Reuters
HSBC will seek to cut internal bureaucracy and expand investment in China’s southern region to the rest of the country, executives at the bank said on Monday, in the first hints of the strategy to be pursued by its new leadership duo.
Mark Tucker, the bank’s first externally appointed chairman, told analysts and investors at a meeting in Hong Kong that trimming the bank’s bloated governance structure was one of his top priorities. Tucker, who took over as chairman last October, has already cut the lender’s board from over 20 people down to 14 and plans
to slash more committees and processes, according to analysts present at the meeting.
The presentation, meanwhile, offered the first sign for investors that the bank’s new Chief Executive John Flint will double down on HSBC’s ‘pivot’ to Asia and China in particular, despite some setbacks in the plan launched in June 2015.
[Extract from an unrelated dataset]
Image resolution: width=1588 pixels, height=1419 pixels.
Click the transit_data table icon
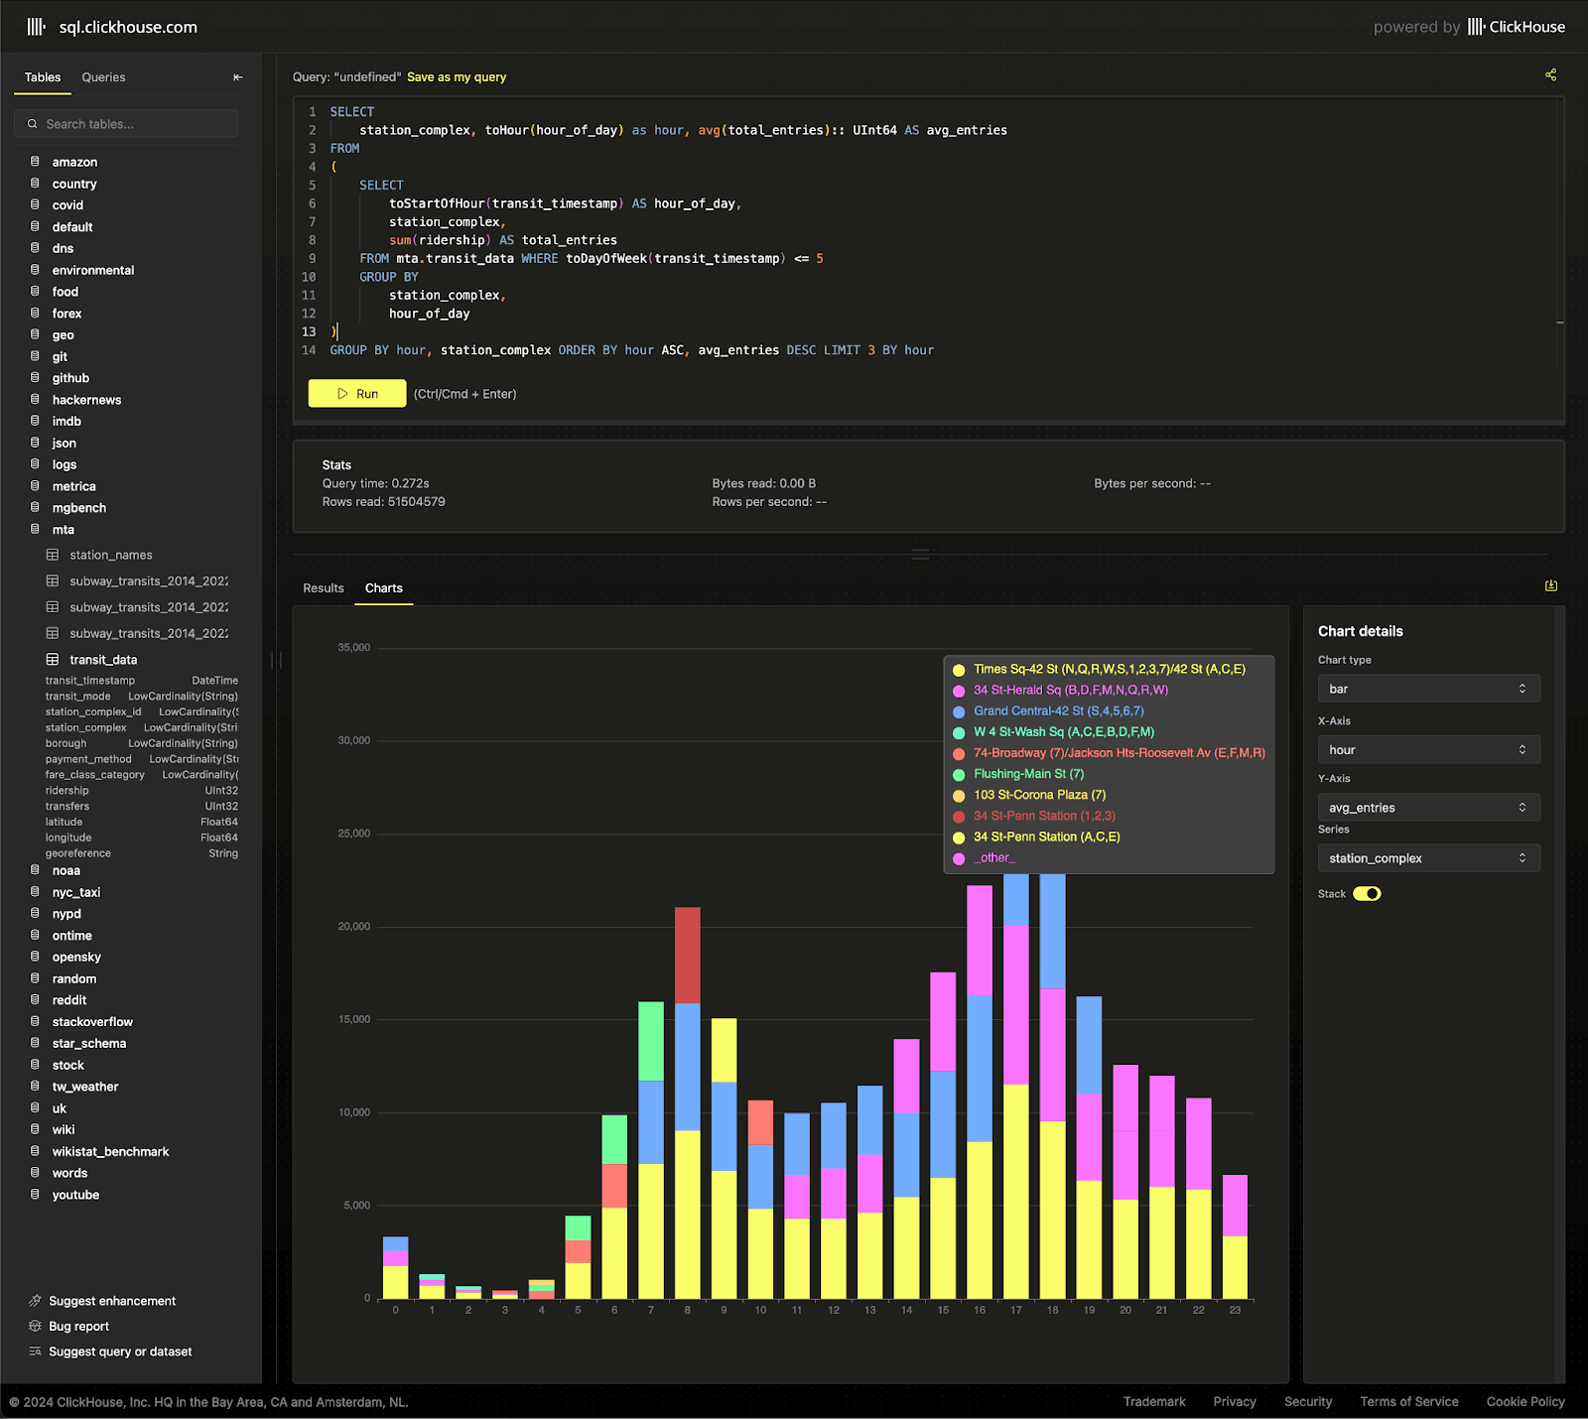(x=53, y=660)
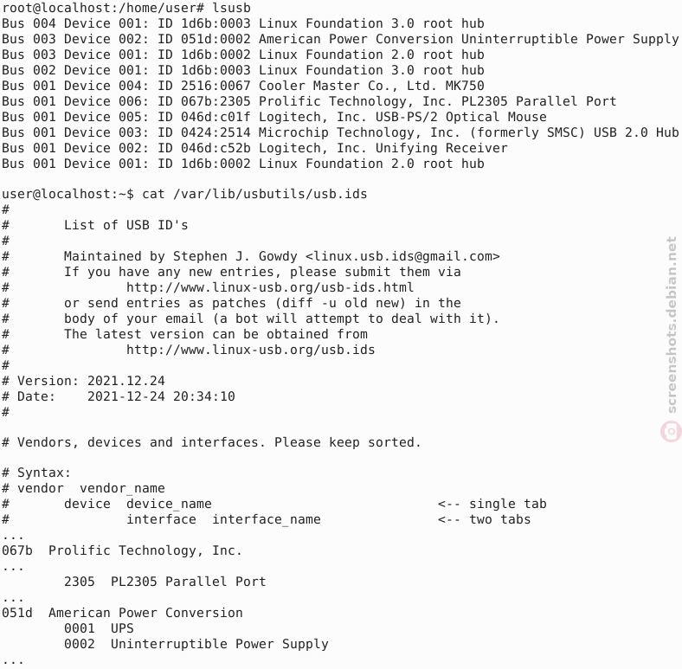Click the 0002 Uninterruptible Power Supply entry

point(196,644)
HSBC said at that time it would hire 4,000 new staff and invest billions to make the Pearl River Delta its gateway to China, a retail and corporate banking push that bet on a tech boom, infrastructure spending and a growing middle class.
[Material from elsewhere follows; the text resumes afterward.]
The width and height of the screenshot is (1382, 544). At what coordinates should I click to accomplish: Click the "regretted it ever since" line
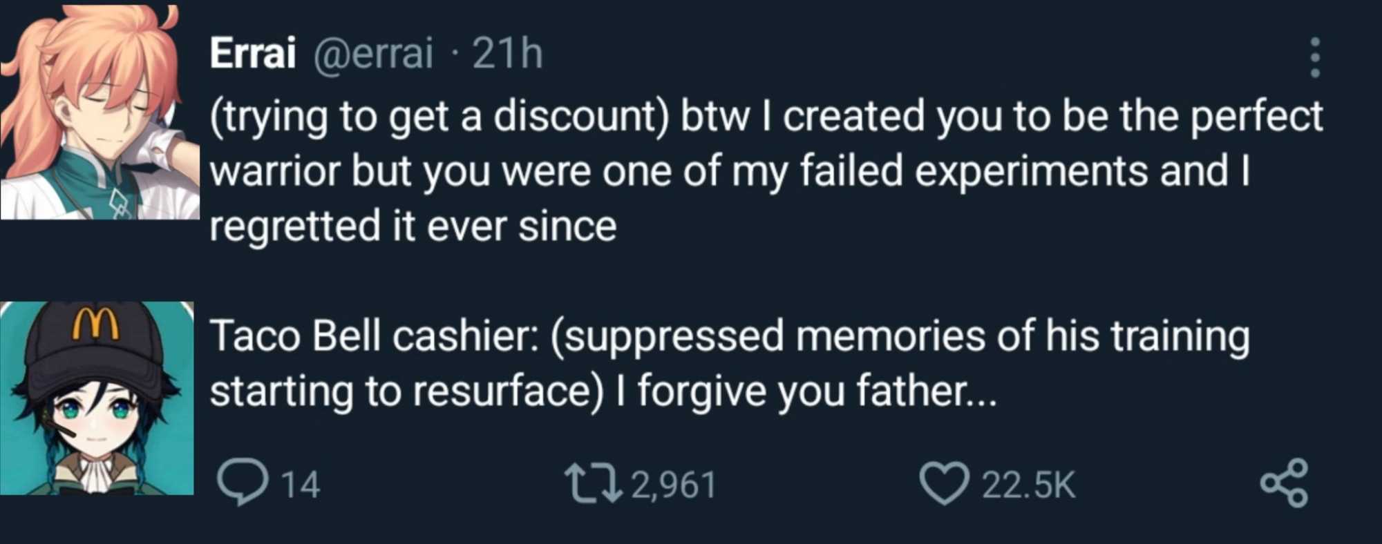413,226
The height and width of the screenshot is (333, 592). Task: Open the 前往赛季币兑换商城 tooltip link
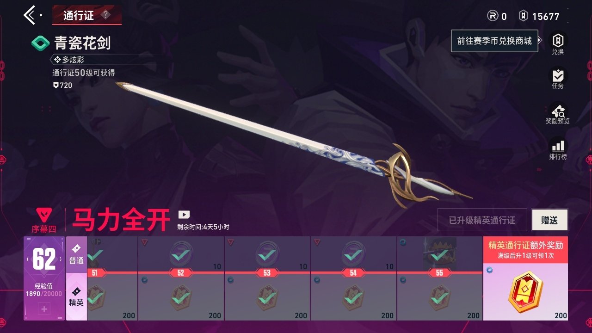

But the presentation to investors on Monday showed the bank’s profits in mainland China retail banking in 2017 fell by 7 percent compared with a year earlier.
Chinese regulations that stipulate customers must visit a branch to open an account have slowed HSBC’s technology-based push, analysts at Keefe, Bruyette & Woods said, since the lender only has 227 outlets in China versus local banks that have thousands each.
The presentation gives the clearest indication yet that HSBC’s new management team will intensify its focus on China, betting on the country’s economic growth to bolster profits that have sagged in recent years amid low global interest rates, restructuring costs and ever-tighter regulation.